◆ **What you need to do**
Nothing in the data may be altered; the answer is a verbatim copy of it.

◆ **Data under study**
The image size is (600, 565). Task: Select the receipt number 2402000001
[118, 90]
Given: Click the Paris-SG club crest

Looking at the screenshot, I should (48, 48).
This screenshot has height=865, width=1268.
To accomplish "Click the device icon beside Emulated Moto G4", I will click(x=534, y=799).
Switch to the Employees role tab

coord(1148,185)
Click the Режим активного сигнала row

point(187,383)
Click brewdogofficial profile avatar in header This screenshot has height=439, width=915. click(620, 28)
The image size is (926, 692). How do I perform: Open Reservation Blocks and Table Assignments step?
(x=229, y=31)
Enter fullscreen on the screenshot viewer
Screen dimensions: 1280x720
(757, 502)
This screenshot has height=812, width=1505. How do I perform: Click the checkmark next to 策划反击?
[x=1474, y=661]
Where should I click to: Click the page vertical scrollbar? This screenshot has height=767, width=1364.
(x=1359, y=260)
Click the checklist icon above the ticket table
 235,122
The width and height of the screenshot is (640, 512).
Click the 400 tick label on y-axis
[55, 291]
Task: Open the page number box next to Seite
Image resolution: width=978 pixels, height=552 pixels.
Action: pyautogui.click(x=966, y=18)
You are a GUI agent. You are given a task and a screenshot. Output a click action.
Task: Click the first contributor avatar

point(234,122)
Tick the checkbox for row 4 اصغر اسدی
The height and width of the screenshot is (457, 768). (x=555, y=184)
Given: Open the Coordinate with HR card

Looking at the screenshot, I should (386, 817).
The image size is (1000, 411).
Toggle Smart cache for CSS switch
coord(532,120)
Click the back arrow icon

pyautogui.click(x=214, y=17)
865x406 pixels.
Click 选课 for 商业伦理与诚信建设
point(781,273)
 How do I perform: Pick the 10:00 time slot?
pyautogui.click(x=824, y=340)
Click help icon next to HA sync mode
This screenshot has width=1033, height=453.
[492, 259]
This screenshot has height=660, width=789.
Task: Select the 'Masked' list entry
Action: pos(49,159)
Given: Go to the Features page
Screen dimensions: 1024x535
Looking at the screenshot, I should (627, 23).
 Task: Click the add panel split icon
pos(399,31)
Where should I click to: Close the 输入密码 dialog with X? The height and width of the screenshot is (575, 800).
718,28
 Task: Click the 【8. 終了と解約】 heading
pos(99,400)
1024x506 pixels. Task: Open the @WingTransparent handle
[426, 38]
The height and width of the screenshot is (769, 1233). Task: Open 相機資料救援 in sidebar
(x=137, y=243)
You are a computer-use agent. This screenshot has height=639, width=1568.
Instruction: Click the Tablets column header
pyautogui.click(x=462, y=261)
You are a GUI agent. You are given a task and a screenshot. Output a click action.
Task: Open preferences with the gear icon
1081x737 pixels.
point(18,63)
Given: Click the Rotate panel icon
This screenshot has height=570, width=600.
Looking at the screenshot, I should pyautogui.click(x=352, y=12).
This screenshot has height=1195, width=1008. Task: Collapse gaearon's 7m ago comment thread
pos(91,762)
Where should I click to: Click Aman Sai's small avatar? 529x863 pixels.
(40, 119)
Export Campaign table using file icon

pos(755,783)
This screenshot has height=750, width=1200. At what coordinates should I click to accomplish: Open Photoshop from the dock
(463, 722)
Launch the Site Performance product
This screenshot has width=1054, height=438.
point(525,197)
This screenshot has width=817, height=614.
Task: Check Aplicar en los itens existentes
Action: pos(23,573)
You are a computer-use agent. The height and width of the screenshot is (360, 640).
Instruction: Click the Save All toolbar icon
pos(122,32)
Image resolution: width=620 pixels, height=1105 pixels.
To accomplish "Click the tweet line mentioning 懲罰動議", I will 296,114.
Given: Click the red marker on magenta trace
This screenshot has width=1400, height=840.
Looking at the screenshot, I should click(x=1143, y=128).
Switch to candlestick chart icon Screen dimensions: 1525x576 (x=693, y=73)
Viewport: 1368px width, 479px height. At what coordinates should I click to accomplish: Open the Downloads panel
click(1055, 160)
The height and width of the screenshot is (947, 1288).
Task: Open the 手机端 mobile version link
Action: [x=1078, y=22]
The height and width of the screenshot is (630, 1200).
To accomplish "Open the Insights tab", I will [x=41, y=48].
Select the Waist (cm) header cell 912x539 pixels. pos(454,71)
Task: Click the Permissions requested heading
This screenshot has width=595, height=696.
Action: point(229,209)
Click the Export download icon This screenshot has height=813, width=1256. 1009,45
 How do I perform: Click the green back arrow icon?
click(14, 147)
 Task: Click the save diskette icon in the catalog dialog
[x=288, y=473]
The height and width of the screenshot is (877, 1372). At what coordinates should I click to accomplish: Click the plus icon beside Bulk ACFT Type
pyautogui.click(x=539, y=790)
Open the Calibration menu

◆ **Reply**
The image size is (600, 565). Task: Select the receipt number 2402000001
[118, 90]
Given: Click the Paris-SG club crest

Looking at the screenshot, I should (48, 48).
This screenshot has height=865, width=1268.
To accomplish "Click the device icon beside Emulated Moto G4", I will click(x=534, y=799).
Switch to the Employees role tab

coord(1148,185)
Click the Режим активного сигнала row

point(187,383)
Click brewdogofficial profile avatar in header This screenshot has height=439, width=915. click(620, 28)
The image size is (926, 692). How do I perform: Open Reservation Blocks and Table Assignments step?
(x=229, y=31)
Enter fullscreen on the screenshot viewer
Screen dimensions: 1280x720
(757, 502)
This screenshot has height=812, width=1505. How do I perform: Click the checkmark next to 策划反击?
[x=1474, y=661]
Where should I click to: Click the page vertical scrollbar? This screenshot has height=767, width=1364.
(x=1359, y=260)
Click the checklist icon above the ticket table
 235,122
The width and height of the screenshot is (640, 512).
Click the 400 tick label on y-axis
[55, 291]
Task: Open the page number box next to Seite
Image resolution: width=978 pixels, height=552 pixels.
Action: pyautogui.click(x=966, y=18)
You are a GUI agent. You are given a task and a screenshot. Output a click action.
Task: Click the first contributor avatar

point(234,122)
Tick the checkbox for row 4 اصغر اسدی
The height and width of the screenshot is (457, 768). (x=555, y=184)
Given: Open the Coordinate with HR card

Looking at the screenshot, I should (386, 817).
The image size is (1000, 411).
Toggle Smart cache for CSS switch
coord(532,120)
Click the back arrow icon

pyautogui.click(x=214, y=17)
865x406 pixels.
Click 选课 for 商业伦理与诚信建设
point(781,273)
 How do I perform: Pick the 10:00 time slot?
pyautogui.click(x=824, y=340)
Click help icon next to HA sync mode
This screenshot has width=1033, height=453.
[492, 259]
This screenshot has height=660, width=789.
Task: Select the 'Masked' list entry
Action: pos(49,159)
Given: Go to the Features page
Screen dimensions: 1024x535
Looking at the screenshot, I should (627, 23).
 Task: Click the add panel split icon
pos(399,31)
Where should I click to: Close the 输入密码 dialog with X? The height and width of the screenshot is (575, 800).
718,28
 Task: Click the 【8. 終了と解約】 heading
pos(99,400)
1024x506 pixels. Task: Open the @WingTransparent handle
[426, 38]
The height and width of the screenshot is (769, 1233). Task: Open 相機資料救援 in sidebar
(x=137, y=243)
You are a computer-use agent. This screenshot has height=639, width=1568.
Instruction: Click the Tablets column header
pyautogui.click(x=462, y=261)
You are a GUI agent. You are given a task and a screenshot. Output a click action.
Task: Open preferences with the gear icon
1081x737 pixels.
point(18,63)
Given: Click the Rotate panel icon
This screenshot has height=570, width=600.
Looking at the screenshot, I should pyautogui.click(x=352, y=12).
This screenshot has height=1195, width=1008. Task: Collapse gaearon's 7m ago comment thread
pos(91,762)
Where should I click to: Click Aman Sai's small avatar? 529x863 pixels.
(40, 119)
Export Campaign table using file icon

pos(755,783)
This screenshot has height=750, width=1200. At what coordinates should I click to accomplish: Open Photoshop from the dock
(463, 722)
Launch the Site Performance product
This screenshot has width=1054, height=438.
point(525,197)
This screenshot has width=817, height=614.
Task: Check Aplicar en los itens existentes
Action: pos(23,573)
You are a computer-use agent. The height and width of the screenshot is (360, 640).
Instruction: Click the Save All toolbar icon
pos(122,32)
Image resolution: width=620 pixels, height=1105 pixels.
To accomplish "Click the tweet line mentioning 懲罰動議", I will 296,114.
Given: Click the red marker on magenta trace
This screenshot has width=1400, height=840.
Looking at the screenshot, I should click(x=1143, y=128).
Switch to candlestick chart icon Screen dimensions: 1525x576 (x=693, y=73)
Viewport: 1368px width, 479px height. At what coordinates should I click to accomplish: Open the Downloads panel
click(1055, 160)
The height and width of the screenshot is (947, 1288).
Task: Open the 手机端 mobile version link
Action: [x=1078, y=22]
The height and width of the screenshot is (630, 1200).
To accomplish "Open the Insights tab", I will [x=41, y=48].
Select the Waist (cm) header cell 912x539 pixels. pos(454,71)
Task: Click the Permissions requested heading
This screenshot has width=595, height=696.
Action: point(229,209)
Click the Export download icon This screenshot has height=813, width=1256. 1009,45
 How do I perform: Click the green back arrow icon?
click(14, 147)
 Task: Click the save diskette icon in the catalog dialog
[x=288, y=473]
The height and width of the screenshot is (877, 1372). At what coordinates should I click to accomplish: Click the plus icon beside Bulk ACFT Type
pyautogui.click(x=539, y=790)
Open the Calibration menu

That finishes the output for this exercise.